Delivery Hero CEO Niklas Östberg speaking at the Noah tech conference in Berlin on June 13, 2019.
Krisztian Bocsi | Bloomberg via Getty Images
The boss of European food delivery firm Delivery Hero has apologized to investors after shares of the company plummeted more than 30% on disappointing earnings guidance for 2022.
“Today our share price dropped 30%! I’m truly sorry for all shareholders! I’m in your boat,” Niklas Ostberg, Delivery Hero’s CEO, said Thursday via Twitter.
Despite reporting a jump in fourth-quarter sales, Delivery Hero’s shareholders were spooked Thursday after the company announced cautious estimates for the coming year.
Delivery Hero said it expects overall sales volume of 44 billion euros to 45 billion euros ($50 billion to $51 billion) in 2022, falling short of analysts’ expectations.
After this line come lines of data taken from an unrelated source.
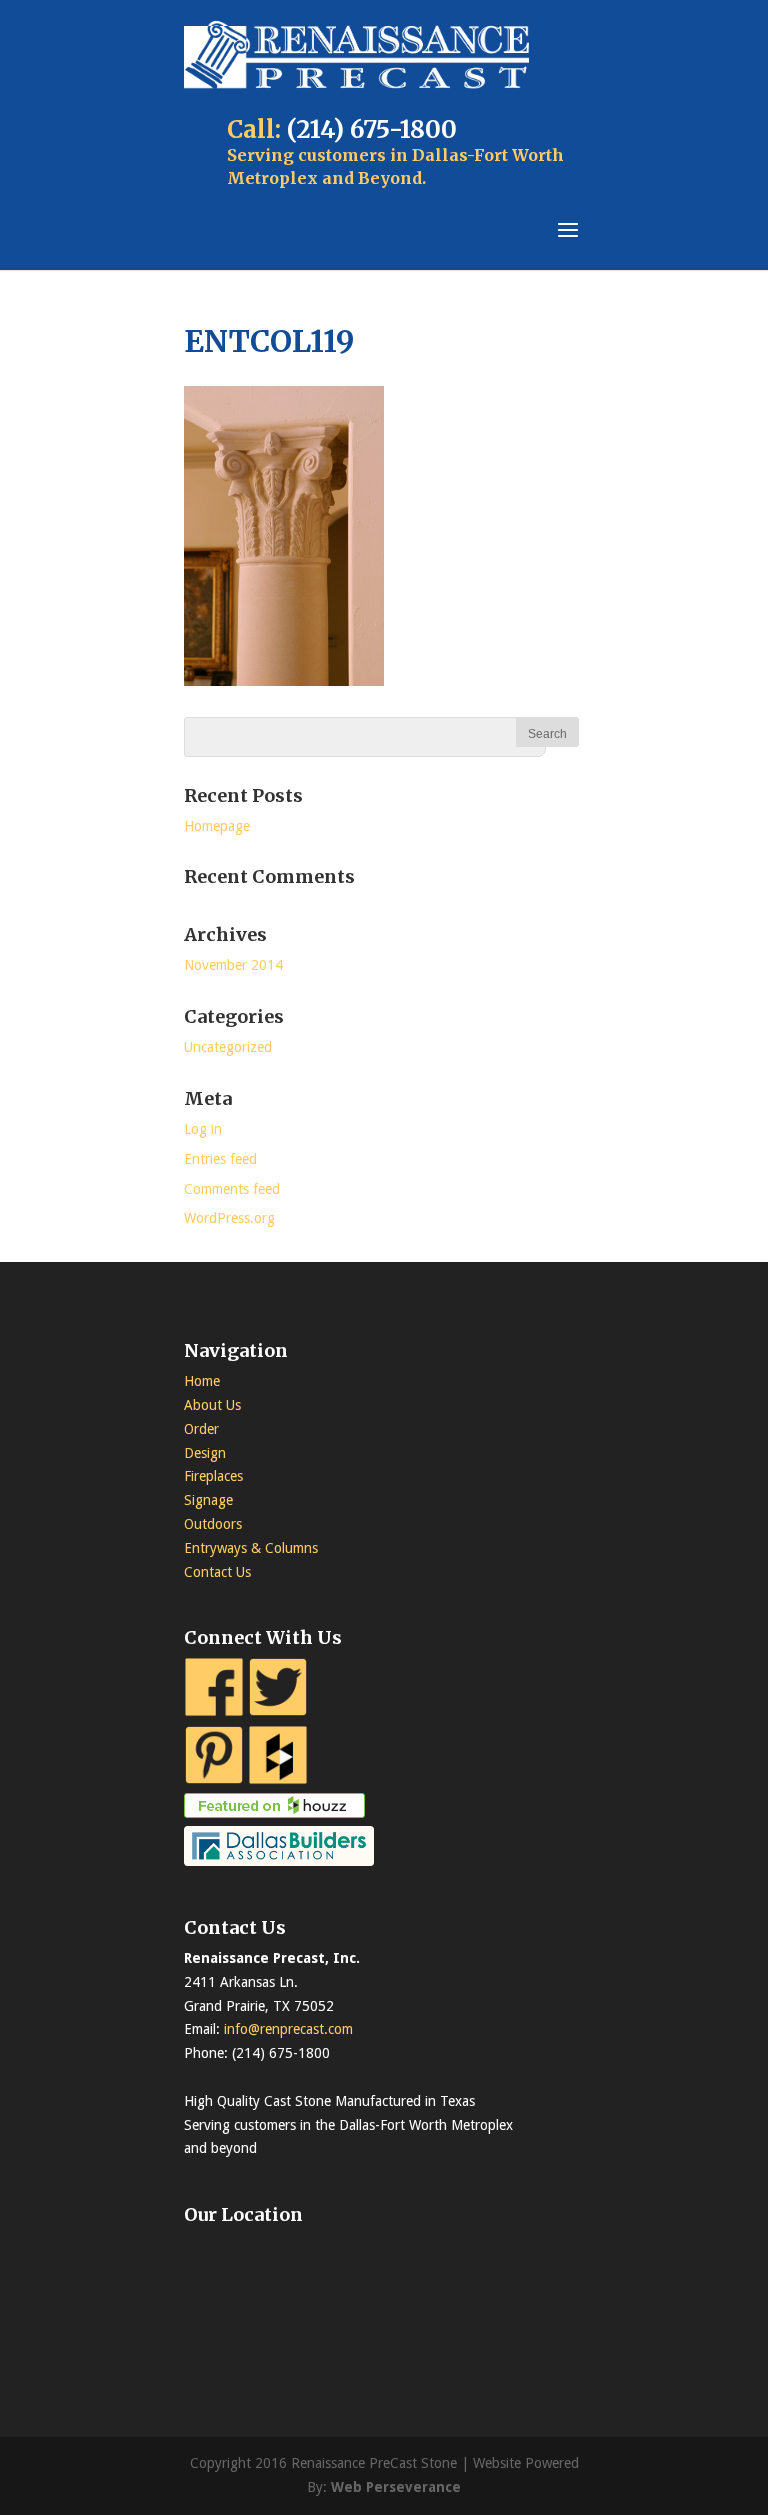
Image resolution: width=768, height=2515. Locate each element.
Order (201, 1429)
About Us (212, 1405)
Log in (203, 1129)
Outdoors (213, 1524)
The company also forecast a negative margin on core profit of between 1% and 1.2%.
Nevertheless, Ostberg vowed to continue with Delivery Hero’s current business plan, with the promise that it would eventually work out.
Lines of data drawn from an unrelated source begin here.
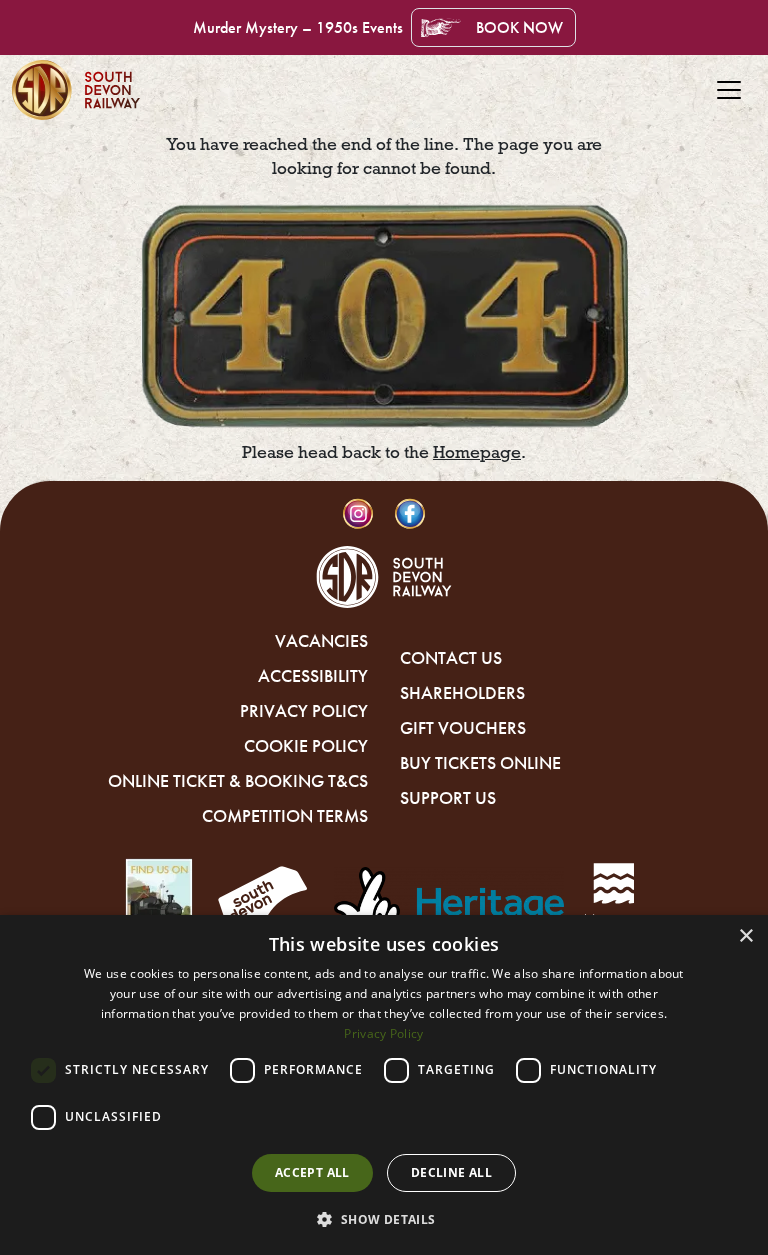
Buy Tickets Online (480, 763)
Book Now (519, 27)
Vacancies (321, 641)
“We will not change our strategy because of the drop but we will work even harder to provide our investment strategy is going to pay off,” he said.
Delivery Hero shares plunged more than 30% on Thursday, their worst drop on record. On Friday, the stock fell a further 12% after analysts at JPMorgan and Barclays cut their price targets for the name. The company has lost roughly $7.4 billion in market value since Wednesday’s close.
“There’s nothing that halts a growth story in its tracks quite like an outlook which doesn’t promise the kind of growth that investors had been banking on,” Danni Hewson, financial analyst at AJ Bell, told CNBC on Thursday.
Delivery Hero was one of the darlings of the coronavirus pandemic, with shares surging in 2020 as investors flocked to beneficiaries of “stay at home” trends such as online food ordering and videoconference tools.
Such stocks have seen a pullback lately, however, as Covid-19 restrictions are being wound back and central banks begin to talk of hiking interest rates and tapering stimulus measures to tackle rising inflation.
Delivery Hero has lost roughly two-thirds of its value in the last 12 months, while Deliveroo and Just Eat Takeaway.com have failed around 50% and 60% respectively.
In Delivery Hero’s case, investors are concerned the company is taking longer than rivals such as DoorDash and Uber to attain adjusted profitability.
Food delivery businesses are looking to consolidate to stay ahead and fend off emerging challengers, including rapid grocery delivery apps like Getir and Gorillas. Delivery Hero recently agreed to acquire a majority stake in Spanish rival Glovo, while DoorDash plans to buy Finnish delivery firm Wolt.